Gabriola
Island volunteer finds poverty, poetry in Guatemala
Kit Pepper is ready to talk about the
events and impressions she gained while volunteering in the northwestern
highlands of Guatemala. There she was aligned with Alianza, a
project which responded to grassroots requests for education and
health care from the local Mam-speaking women and men of Comitancillo
and surrounding rural aldeas, altitude 7000 feet.

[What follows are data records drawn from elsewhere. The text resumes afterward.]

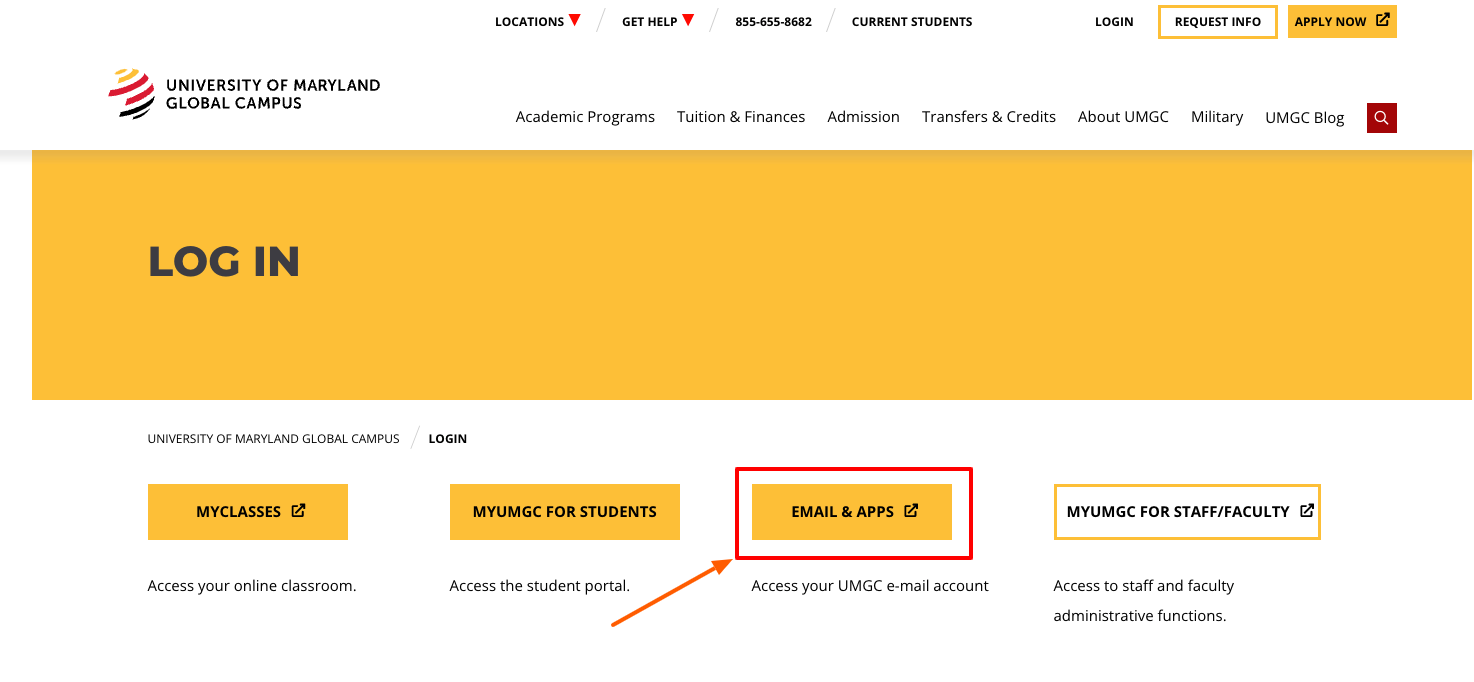
Task: Click the LOGIN link in the top bar
Action: (1114, 21)
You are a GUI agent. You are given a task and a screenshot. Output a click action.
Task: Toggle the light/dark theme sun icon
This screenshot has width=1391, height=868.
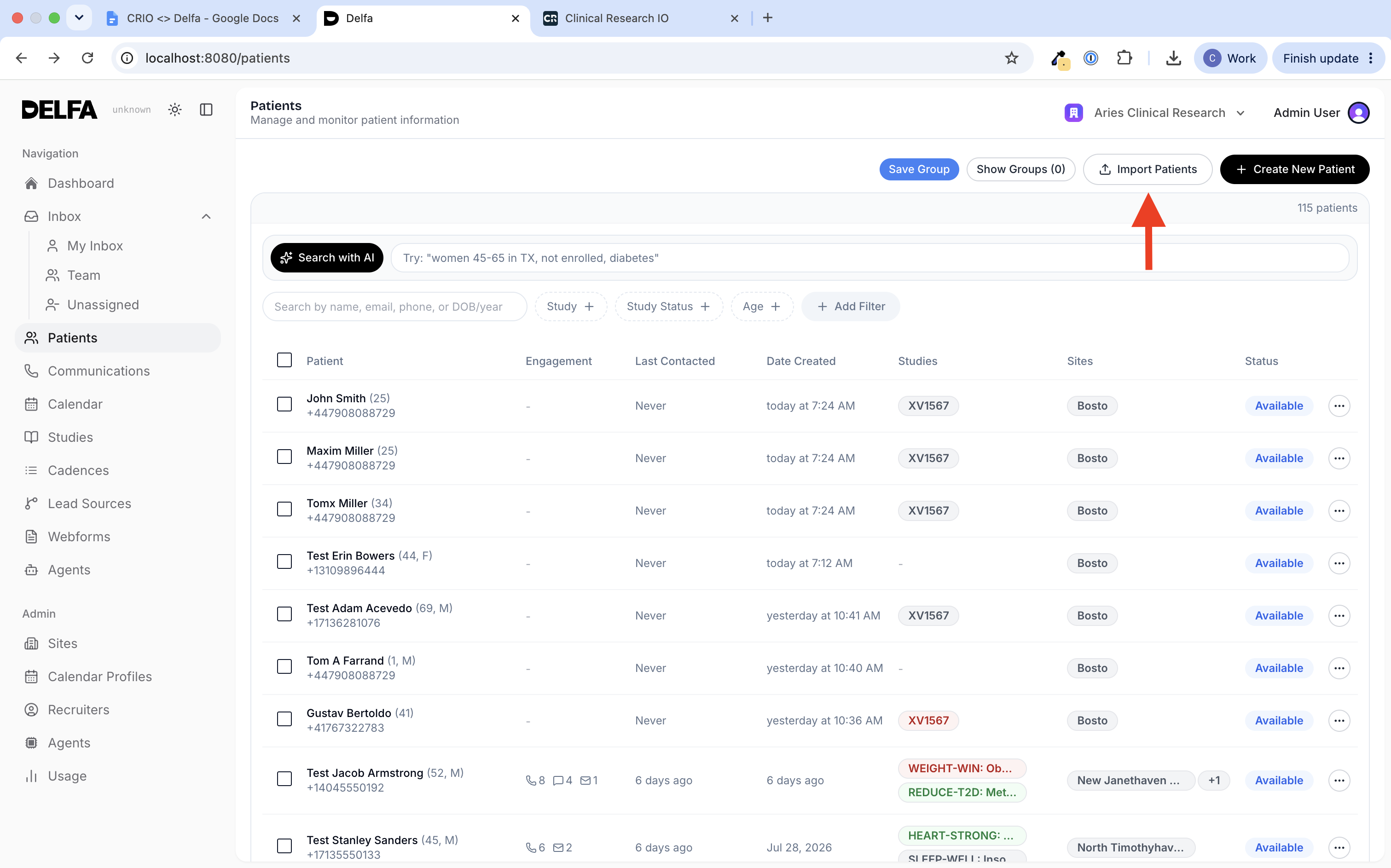pos(175,110)
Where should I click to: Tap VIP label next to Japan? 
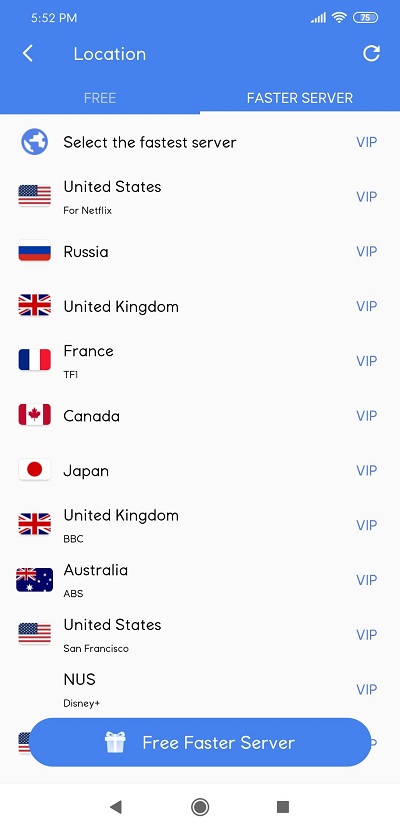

Unequivocal beauty and blunt terror,
abiding forces in these Guatemalan highlands, stand together in
her poems in unsparing and exacting intimacy. This is a landscape
where, by day, a machete manifests as a broadside percussive instrument
tamping and leveling damp adobe bricks, while at night, becomes
a weapon of domestic malice, slashing to the bone the arms and
skull of a young mother.
Her writing started out as fragments
and sketches in a tiny, torn notebook in a vest pocket as she
took a daily run that drew her from the highland plateau down
an impossibly steep mountain fissure to a gravel road that meanders
parallel to the Rio Chixal.
The poems recount how this morning run,
which started as an arduous almost impossible task, surprisingly
became an integral part of the her day; how predawn persistence
gradually took up residency in legs and lungs. As the run and
especially La Gruta, the temple-steep crevasse of descent and
ascent, wedged their way into her inner landscape, she became
familiar to the children and to the men and women who daily walked
the route.
Perhaps most profoundly, and despite efforts
to diminish the suffering of one particular street dog, she witnessed
the permanent lasso of suffering. "Suffering changed shape
before my eyes and bounded along beside me as yet one more wound-festering
feral dog."
As her work with Alianza
deepened, she began to understand the switchback nature
of time and that birth and death are only examples "of the
capacity of spirit to rest a moment on earth, in this mist-laden
plateau."
Ruth R. Pierson has called the book "An
astounding debut collection, a sustained chain of thirty-one poetic
journal entries the author first drafted while working for a clinic
in the highlands of Guatemala. Kit Pepper, a runner with a machete-sharp
eye for detail and a linguist's ear for polyphonous sound, takes
us on a journey of self-discovery through a landscape of beguiling
beauty and heart-wrenching poverty, over cobblestone streets and
pot-holed roads, up and down the steep paths of La Gruta gorge,
through bird-filled pine forests, and past laundry cast over cacti,
gangs of snarling, maltreated dogs, and garbage dumps circled
by vultures with heads like conquistador helmets. Buckle up for
a breath-taking ride."
Simply radiant sight! This
novel long poem journal offers 31 days as runs-at and
into-the act of compassion that seeing and hearing clearly
can be. Exotic beauty-as stumbling block-trips metaphor-or
ignores it. Kit Pepper speaks of terrible beauty with
forthrightness as fresh as slaps of light!